(Goal of the exercise)
Nothing is to be left out: repeat every entry exactly as given.

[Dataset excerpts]

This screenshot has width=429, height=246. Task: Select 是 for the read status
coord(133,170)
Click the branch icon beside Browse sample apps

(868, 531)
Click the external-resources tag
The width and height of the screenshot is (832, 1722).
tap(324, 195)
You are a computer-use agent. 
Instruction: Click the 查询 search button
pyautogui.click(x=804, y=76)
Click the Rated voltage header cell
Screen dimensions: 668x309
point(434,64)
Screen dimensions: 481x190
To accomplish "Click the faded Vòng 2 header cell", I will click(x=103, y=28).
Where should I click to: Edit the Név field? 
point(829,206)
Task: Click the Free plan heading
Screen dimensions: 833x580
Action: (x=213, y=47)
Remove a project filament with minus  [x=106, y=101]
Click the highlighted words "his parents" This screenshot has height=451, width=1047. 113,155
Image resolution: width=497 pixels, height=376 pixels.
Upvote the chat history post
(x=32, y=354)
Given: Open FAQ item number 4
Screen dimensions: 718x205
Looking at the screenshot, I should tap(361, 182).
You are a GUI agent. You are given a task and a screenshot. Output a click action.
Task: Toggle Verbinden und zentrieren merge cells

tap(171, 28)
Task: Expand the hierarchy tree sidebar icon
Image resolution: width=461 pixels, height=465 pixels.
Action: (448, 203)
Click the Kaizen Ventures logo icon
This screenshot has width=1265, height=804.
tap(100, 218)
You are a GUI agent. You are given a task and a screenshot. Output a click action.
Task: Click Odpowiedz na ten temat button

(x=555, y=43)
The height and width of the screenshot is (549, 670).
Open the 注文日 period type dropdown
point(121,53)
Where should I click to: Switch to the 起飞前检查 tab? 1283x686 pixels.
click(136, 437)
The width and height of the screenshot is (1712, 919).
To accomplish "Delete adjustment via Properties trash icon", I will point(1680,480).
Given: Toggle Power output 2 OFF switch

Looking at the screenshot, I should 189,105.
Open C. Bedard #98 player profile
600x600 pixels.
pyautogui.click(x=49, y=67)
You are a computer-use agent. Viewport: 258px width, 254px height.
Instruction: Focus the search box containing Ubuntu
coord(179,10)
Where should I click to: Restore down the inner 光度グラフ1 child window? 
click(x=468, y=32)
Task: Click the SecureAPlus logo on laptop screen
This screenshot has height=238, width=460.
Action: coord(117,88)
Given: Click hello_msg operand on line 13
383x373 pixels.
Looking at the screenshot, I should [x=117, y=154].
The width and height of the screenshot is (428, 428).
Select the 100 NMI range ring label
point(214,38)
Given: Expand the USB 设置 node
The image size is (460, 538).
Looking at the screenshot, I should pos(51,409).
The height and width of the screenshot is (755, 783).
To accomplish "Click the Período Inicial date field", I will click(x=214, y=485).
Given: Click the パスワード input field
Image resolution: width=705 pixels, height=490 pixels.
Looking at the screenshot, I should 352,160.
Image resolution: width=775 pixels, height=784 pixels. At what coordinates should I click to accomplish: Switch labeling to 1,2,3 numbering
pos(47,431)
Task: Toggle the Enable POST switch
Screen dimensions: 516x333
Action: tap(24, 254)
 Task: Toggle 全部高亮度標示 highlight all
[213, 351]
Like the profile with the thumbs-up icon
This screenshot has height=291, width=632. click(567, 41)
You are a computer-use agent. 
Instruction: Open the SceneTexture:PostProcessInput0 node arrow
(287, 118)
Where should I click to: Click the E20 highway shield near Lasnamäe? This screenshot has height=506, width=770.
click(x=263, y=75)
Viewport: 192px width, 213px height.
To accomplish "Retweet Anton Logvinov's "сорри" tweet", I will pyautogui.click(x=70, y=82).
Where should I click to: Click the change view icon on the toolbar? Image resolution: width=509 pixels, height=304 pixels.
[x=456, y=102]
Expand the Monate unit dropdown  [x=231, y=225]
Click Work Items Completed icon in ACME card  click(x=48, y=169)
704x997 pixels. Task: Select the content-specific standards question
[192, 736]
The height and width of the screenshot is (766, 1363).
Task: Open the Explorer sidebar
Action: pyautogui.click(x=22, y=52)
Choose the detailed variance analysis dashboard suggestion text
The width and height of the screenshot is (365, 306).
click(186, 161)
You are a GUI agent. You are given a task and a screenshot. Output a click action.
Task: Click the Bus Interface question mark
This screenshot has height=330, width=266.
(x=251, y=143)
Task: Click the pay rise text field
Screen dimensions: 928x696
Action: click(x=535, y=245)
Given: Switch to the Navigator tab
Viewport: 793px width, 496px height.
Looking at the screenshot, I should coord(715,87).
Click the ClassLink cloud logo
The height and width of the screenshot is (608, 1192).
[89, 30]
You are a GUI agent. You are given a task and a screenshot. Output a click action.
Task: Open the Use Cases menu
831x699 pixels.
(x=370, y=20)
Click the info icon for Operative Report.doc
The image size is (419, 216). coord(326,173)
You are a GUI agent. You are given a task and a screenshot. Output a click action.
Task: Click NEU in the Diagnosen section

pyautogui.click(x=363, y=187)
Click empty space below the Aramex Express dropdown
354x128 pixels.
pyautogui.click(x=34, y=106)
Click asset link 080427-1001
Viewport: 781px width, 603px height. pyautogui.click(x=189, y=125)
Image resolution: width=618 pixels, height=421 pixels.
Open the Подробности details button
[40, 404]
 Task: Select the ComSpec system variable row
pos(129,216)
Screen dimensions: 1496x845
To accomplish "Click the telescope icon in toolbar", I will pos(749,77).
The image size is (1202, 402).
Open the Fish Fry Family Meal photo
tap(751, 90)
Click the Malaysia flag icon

(Solution)
This screenshot has width=429, height=246. Task: Select 是 for the read status
coord(133,170)
Click the branch icon beside Browse sample apps

(868, 531)
Click the external-resources tag
The width and height of the screenshot is (832, 1722).
tap(324, 195)
You are a computer-use agent. 
Instruction: Click the 查询 search button
pyautogui.click(x=804, y=76)
Click the Rated voltage header cell
Screen dimensions: 668x309
point(434,64)
Screen dimensions: 481x190
To accomplish "Click the faded Vòng 2 header cell", I will click(x=103, y=28).
Where should I click to: Edit the Név field? 
point(829,206)
Task: Click the Free plan heading
Screen dimensions: 833x580
Action: (x=213, y=47)
Remove a project filament with minus  [x=106, y=101]
Click the highlighted words "his parents" This screenshot has height=451, width=1047. 113,155
Image resolution: width=497 pixels, height=376 pixels.
Upvote the chat history post
(x=32, y=354)
Given: Open FAQ item number 4
Screen dimensions: 718x205
Looking at the screenshot, I should tap(361, 182).
You are a GUI agent. You are given a task and a screenshot. Output a click action.
Task: Toggle Verbinden und zentrieren merge cells

tap(171, 28)
Task: Expand the hierarchy tree sidebar icon
Image resolution: width=461 pixels, height=465 pixels.
Action: (448, 203)
Click the Kaizen Ventures logo icon
This screenshot has width=1265, height=804.
tap(100, 218)
You are a GUI agent. You are given a task and a screenshot. Output a click action.
Task: Click Odpowiedz na ten temat button

(x=555, y=43)
The height and width of the screenshot is (549, 670).
Open the 注文日 period type dropdown
point(121,53)
Where should I click to: Switch to the 起飞前检查 tab? 1283x686 pixels.
click(136, 437)
The width and height of the screenshot is (1712, 919).
To accomplish "Delete adjustment via Properties trash icon", I will point(1680,480).
Given: Toggle Power output 2 OFF switch

Looking at the screenshot, I should 189,105.
Open C. Bedard #98 player profile
600x600 pixels.
pyautogui.click(x=49, y=67)
You are a computer-use agent. Viewport: 258px width, 254px height.
Instruction: Focus the search box containing Ubuntu
coord(179,10)
Where should I click to: Restore down the inner 光度グラフ1 child window? 
click(x=468, y=32)
Task: Click the SecureAPlus logo on laptop screen
This screenshot has height=238, width=460.
Action: coord(117,88)
Given: Click hello_msg operand on line 13
383x373 pixels.
Looking at the screenshot, I should [x=117, y=154].
The width and height of the screenshot is (428, 428).
Select the 100 NMI range ring label
point(214,38)
Given: Expand the USB 设置 node
The image size is (460, 538).
Looking at the screenshot, I should pos(51,409).
The height and width of the screenshot is (755, 783).
To accomplish "Click the Período Inicial date field", I will click(x=214, y=485).
Given: Click the パスワード input field
Image resolution: width=705 pixels, height=490 pixels.
Looking at the screenshot, I should 352,160.
Image resolution: width=775 pixels, height=784 pixels. At what coordinates should I click to accomplish: Switch labeling to 1,2,3 numbering
pos(47,431)
Task: Toggle the Enable POST switch
Screen dimensions: 516x333
Action: tap(24, 254)
 Task: Toggle 全部高亮度標示 highlight all
[213, 351]
Like the profile with the thumbs-up icon
This screenshot has height=291, width=632. click(567, 41)
You are a computer-use agent. 
Instruction: Open the SceneTexture:PostProcessInput0 node arrow
(287, 118)
Where should I click to: Click the E20 highway shield near Lasnamäe? This screenshot has height=506, width=770.
click(x=263, y=75)
Viewport: 192px width, 213px height.
To accomplish "Retweet Anton Logvinov's "сорри" tweet", I will pyautogui.click(x=70, y=82).
Where should I click to: Click the change view icon on the toolbar? Image resolution: width=509 pixels, height=304 pixels.
[x=456, y=102]
Expand the Monate unit dropdown  [x=231, y=225]
Click Work Items Completed icon in ACME card  click(x=48, y=169)
704x997 pixels. Task: Select the content-specific standards question
[192, 736]
The height and width of the screenshot is (766, 1363).
Task: Open the Explorer sidebar
Action: pyautogui.click(x=22, y=52)
Choose the detailed variance analysis dashboard suggestion text
The width and height of the screenshot is (365, 306).
click(186, 161)
You are a GUI agent. You are given a task and a screenshot. Output a click action.
Task: Click the Bus Interface question mark
This screenshot has height=330, width=266.
(x=251, y=143)
Task: Click the pay rise text field
Screen dimensions: 928x696
Action: click(x=535, y=245)
Given: Switch to the Navigator tab
Viewport: 793px width, 496px height.
Looking at the screenshot, I should coord(715,87).
Click the ClassLink cloud logo
The height and width of the screenshot is (608, 1192).
[89, 30]
You are a GUI agent. You are given a task and a screenshot. Output a click action.
Task: Open the Use Cases menu
831x699 pixels.
(x=370, y=20)
Click the info icon for Operative Report.doc
The image size is (419, 216). coord(326,173)
You are a GUI agent. You are given a task and a screenshot. Output a click action.
Task: Click NEU in the Diagnosen section

pyautogui.click(x=363, y=187)
Click empty space below the Aramex Express dropdown
354x128 pixels.
pyautogui.click(x=34, y=106)
Click asset link 080427-1001
Viewport: 781px width, 603px height. pyautogui.click(x=189, y=125)
Image resolution: width=618 pixels, height=421 pixels.
Open the Подробности details button
[40, 404]
 Task: Select the ComSpec system variable row
pos(129,216)
Screen dimensions: 1496x845
To accomplish "Click the telescope icon in toolbar", I will pos(749,77).
The image size is (1202, 402).
Open the Fish Fry Family Meal photo
tap(751, 90)
Click the Malaysia flag icon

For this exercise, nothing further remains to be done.